Data extract =
┌──

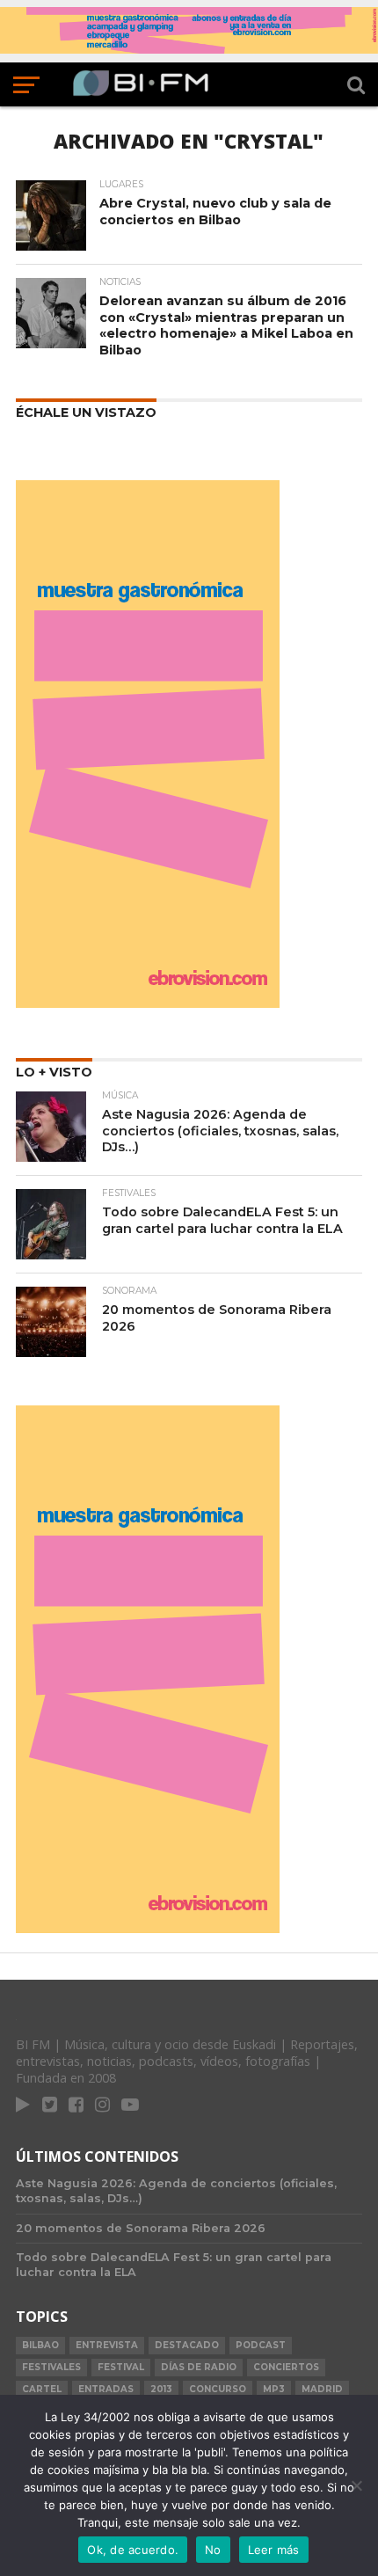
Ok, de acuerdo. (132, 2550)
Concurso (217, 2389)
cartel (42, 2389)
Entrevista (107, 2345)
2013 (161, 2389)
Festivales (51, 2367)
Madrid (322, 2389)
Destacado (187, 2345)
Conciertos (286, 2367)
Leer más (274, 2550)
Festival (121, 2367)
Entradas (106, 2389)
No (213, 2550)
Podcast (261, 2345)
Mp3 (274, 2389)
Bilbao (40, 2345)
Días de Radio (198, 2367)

└──
┌──

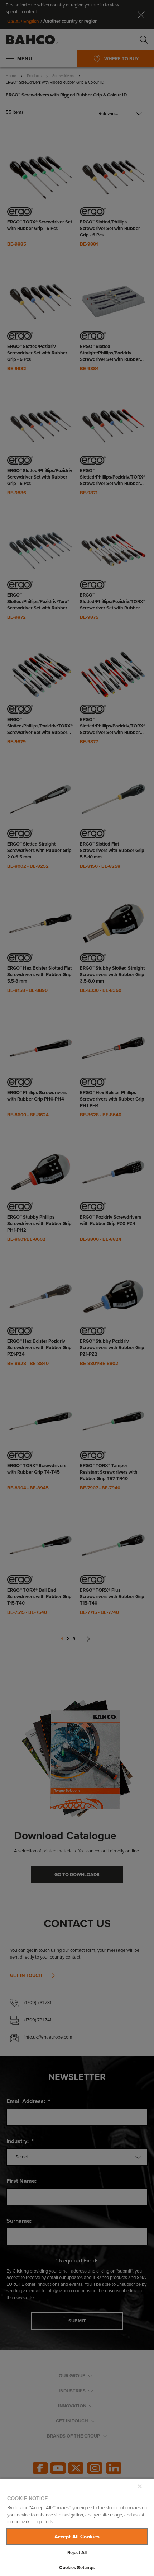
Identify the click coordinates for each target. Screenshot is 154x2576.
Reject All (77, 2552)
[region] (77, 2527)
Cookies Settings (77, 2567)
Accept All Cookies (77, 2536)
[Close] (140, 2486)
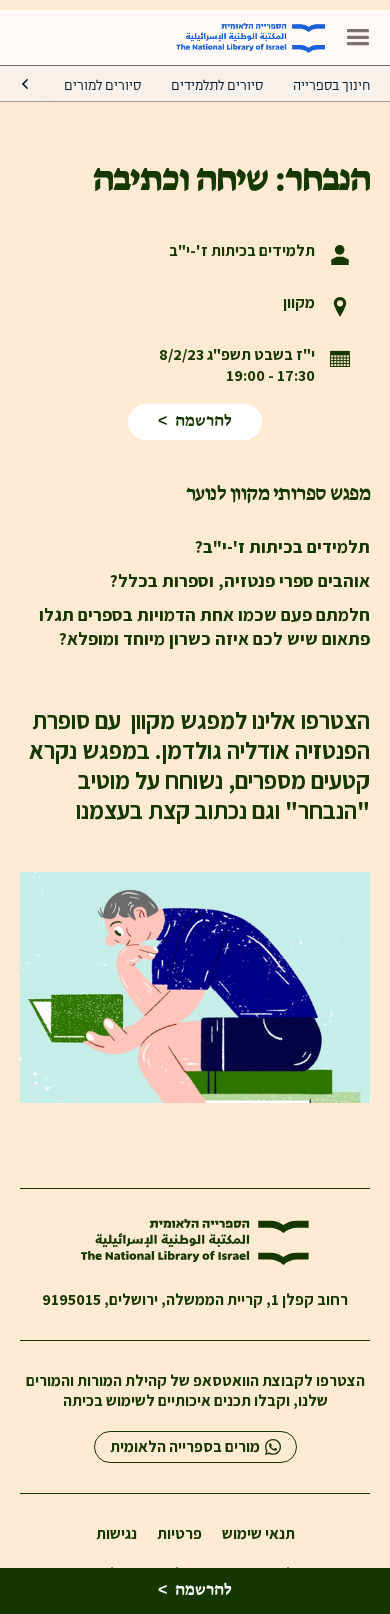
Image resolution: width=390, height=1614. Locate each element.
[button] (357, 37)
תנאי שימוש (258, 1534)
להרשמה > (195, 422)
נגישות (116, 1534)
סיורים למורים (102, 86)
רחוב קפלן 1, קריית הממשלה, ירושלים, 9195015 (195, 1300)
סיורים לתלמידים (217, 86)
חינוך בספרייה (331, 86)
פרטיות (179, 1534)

└──

Assignment =
Wherever the word "Cookies" occurs in a line of the listing, copy that line.

Response to the task =
Cookies Settings (77, 2567)
Accept All Cookies (77, 2536)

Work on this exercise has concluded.